Ее нельзя было причислить к красавицам. Во всяком случае, такая красота не ценилась в квартале йеменитов, где жила Румье. Но все в ней удивляло и поражало, как удивляет и поражает прекрасный цветок, выросший в пустыне. Весь облик ее заставлял почему-то вспоминать первозданный дикий мир на заре человеческой истории.
По натуре Румье была веселой, жизнерадостной и очень приветливой. Она любила шутку, острое слово, легко сходилась с людьми и тянулась ко всему, что доставляет радость. Сильная и неуемная жажда жизни била в ней ключом, изливаясь через край. Она была неистощима на выдумки и легкомысленные проказы.
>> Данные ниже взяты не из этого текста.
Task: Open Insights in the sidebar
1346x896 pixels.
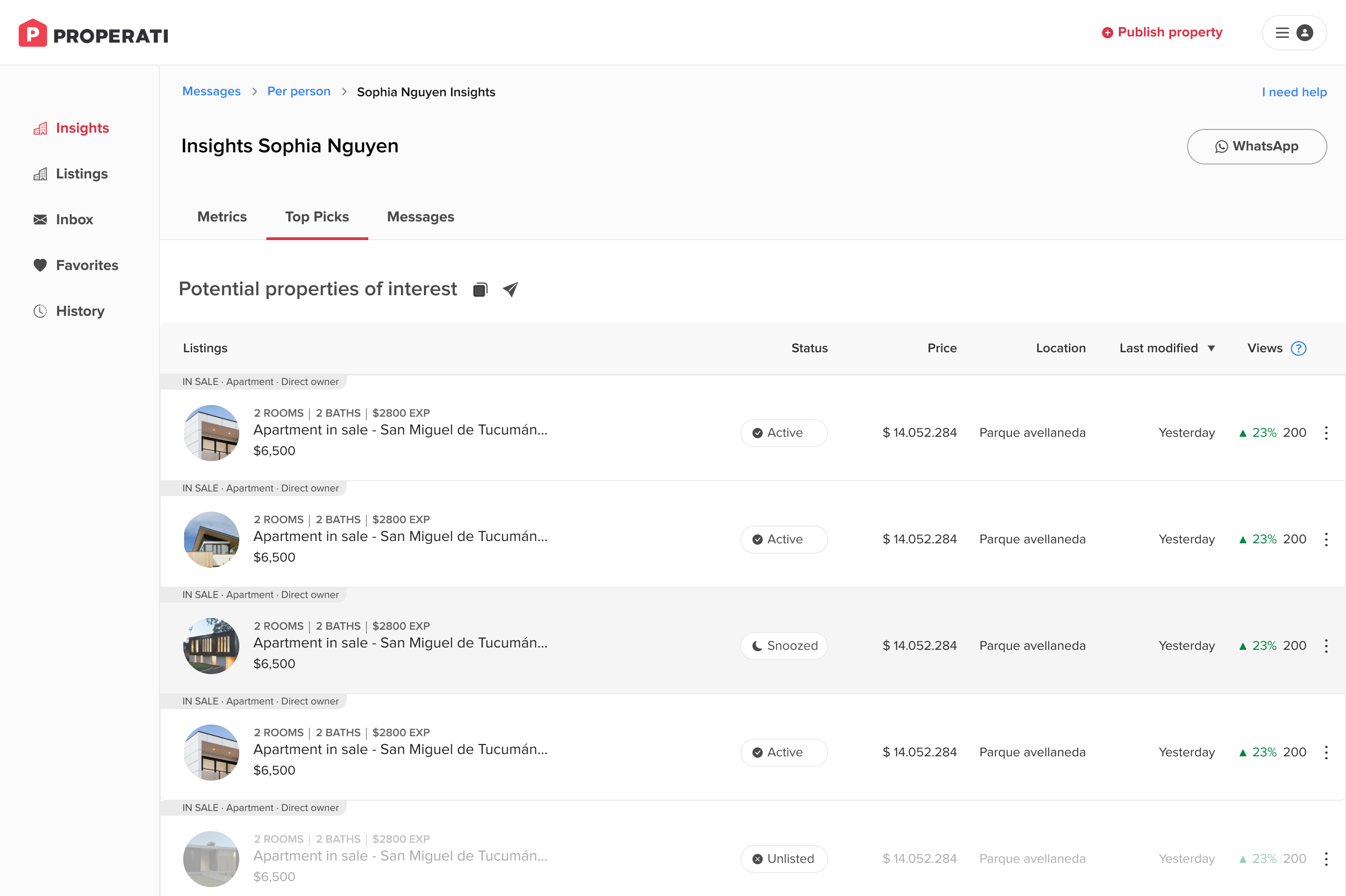Action: pyautogui.click(x=82, y=128)
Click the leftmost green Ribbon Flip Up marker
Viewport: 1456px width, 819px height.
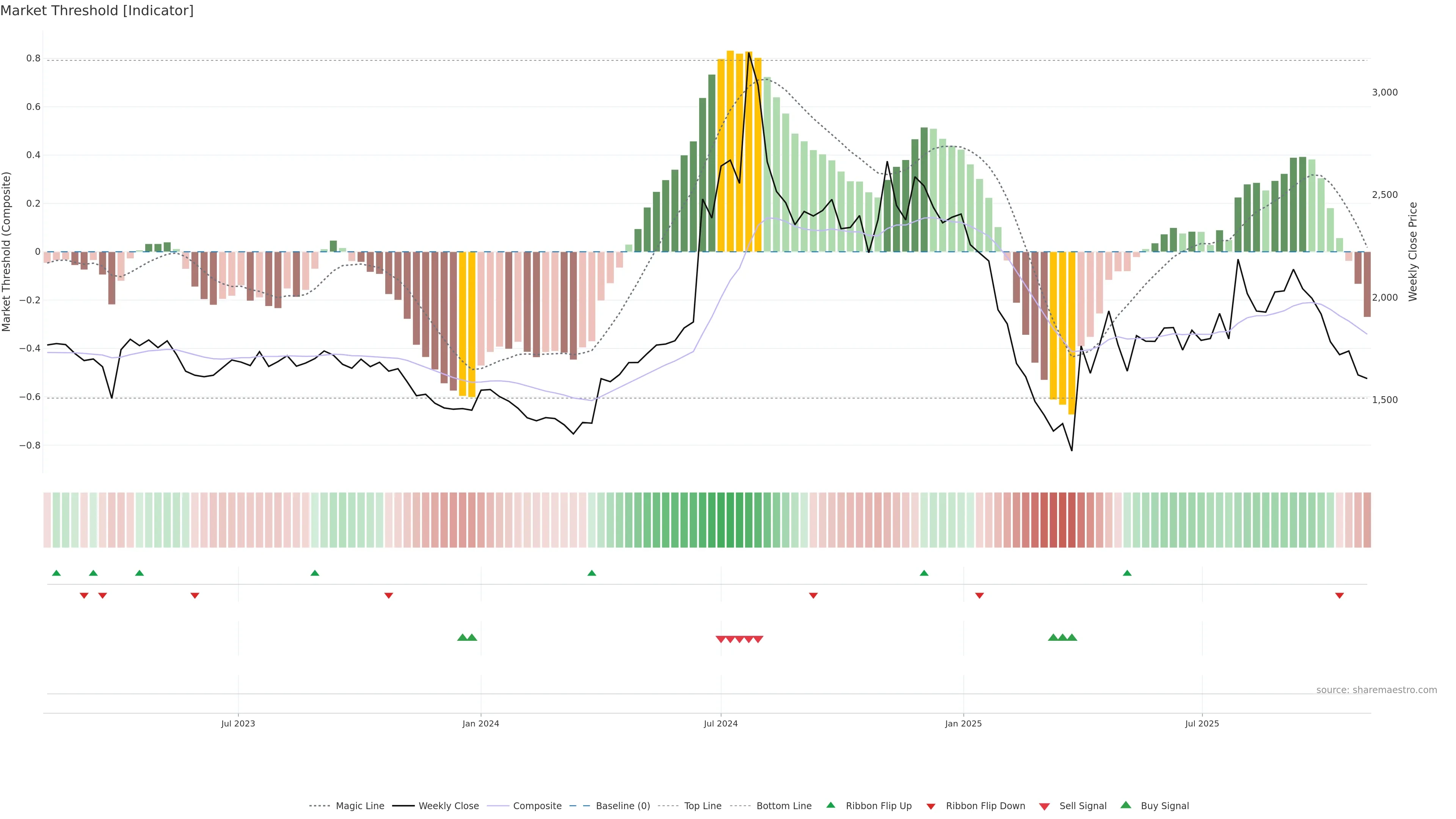56,573
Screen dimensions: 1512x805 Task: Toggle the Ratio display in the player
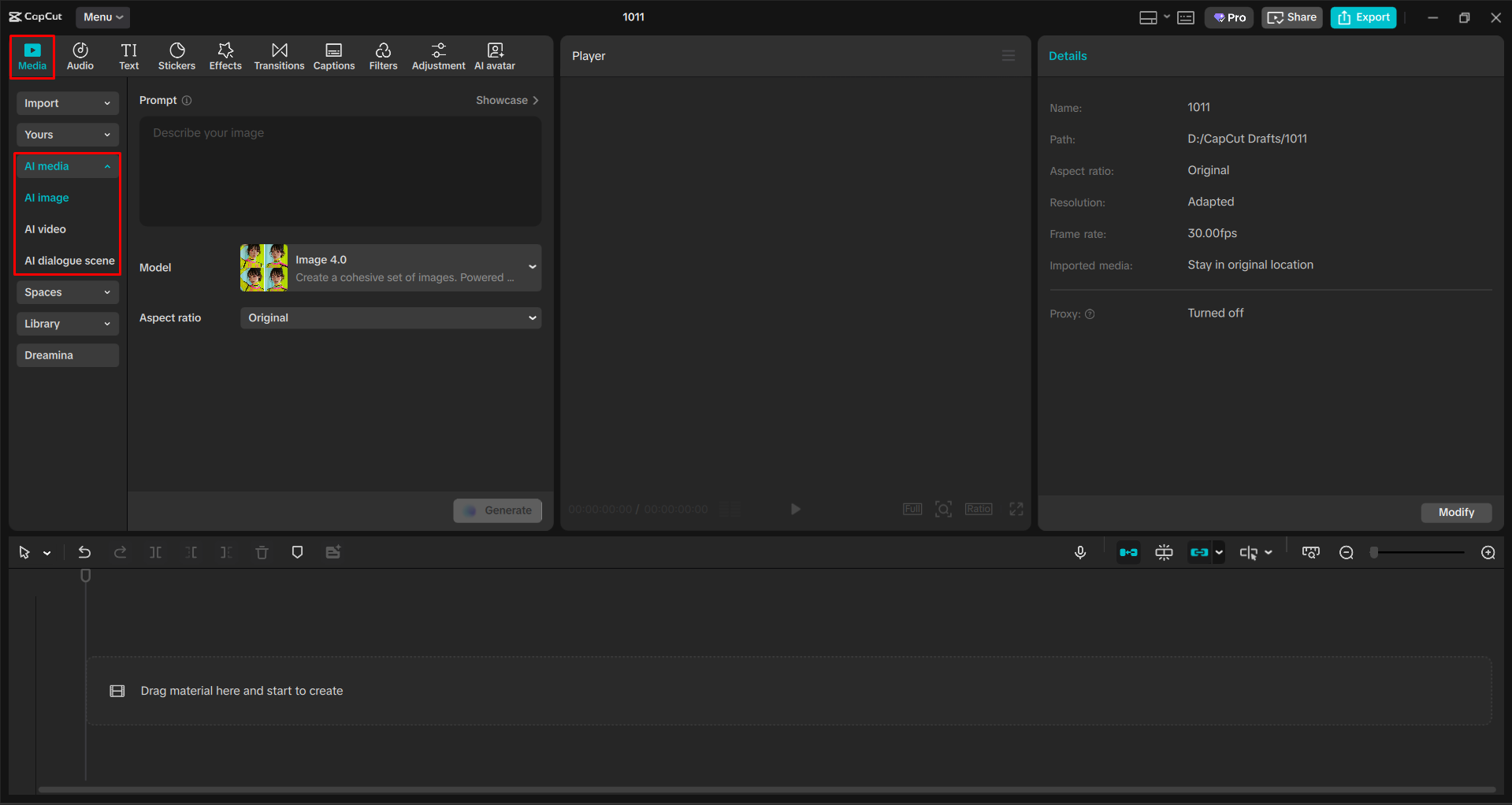978,509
В часы досуга ее звонкий смех и задорные песенки звучали на всю улицу. Но счастливые минуты в ее жизни были очень редки. Непосильный труд, беспросветная нищета, отвратительные ссоры родителей надломили и ожесточили девушку, пригнули к земле ее голову, наложили неизгладимую печать грусти на выражение лица. Чаще всего она ходила хмурой и мрачной, подобно ненастному дню.
Не по годам рано Румье стала задумываться над разными жизненными проблемами и размышлять о таких вещах, которые были выше ее понимания. Ведь никто не учил ее, никто не наставлял, а она была девушкой наблюдательной и не могла не видеть, как много странного, непонятного и явно несправедливого происходит в мире.
Вот рядом два квартала. Они расположены на расстоянии десяти минут ходьбы друг от друга. Почему же так по-разному живут в них люди? [42] — размышляла девушка. Один — широкий, просторный, чистый, другой — узкий, грязный, тесный. В одном люди пьют и едят досыта, в другом терпят муки голода. В одном царят радость и веселье, в другом — печаль и страдание. Почему? В чем тут дело? Там — избранные, а здесь — отверженные? Там — образованные, а здесь — круглые невежды? Там — праведники, а здесь — грешники? Может быть, так происходит потому, что одних бог любит и милует, а других ненавидит и карает?..
42
Речь идет о кварталах европейских евреев (их называют ашкеназитами) и евреев-йеменитов.
Румье не могла найти ответа на эти вопросы. Мысленно она протестовала, жаловалась, ожесточенно с кем-то спорила, но объяснения всему этому так и не находила. И в ее сердце зрела глухая вражда к жалкому кварталу, в котором она жила. Для нее он стал воплощением всего самого уродливого в жизни, злосчастным местом, где тебя на каждом шагу подстерегает беда. И она стала все настойчивее думать о том, как бы вырваться отсюда и изменить свою жизнь.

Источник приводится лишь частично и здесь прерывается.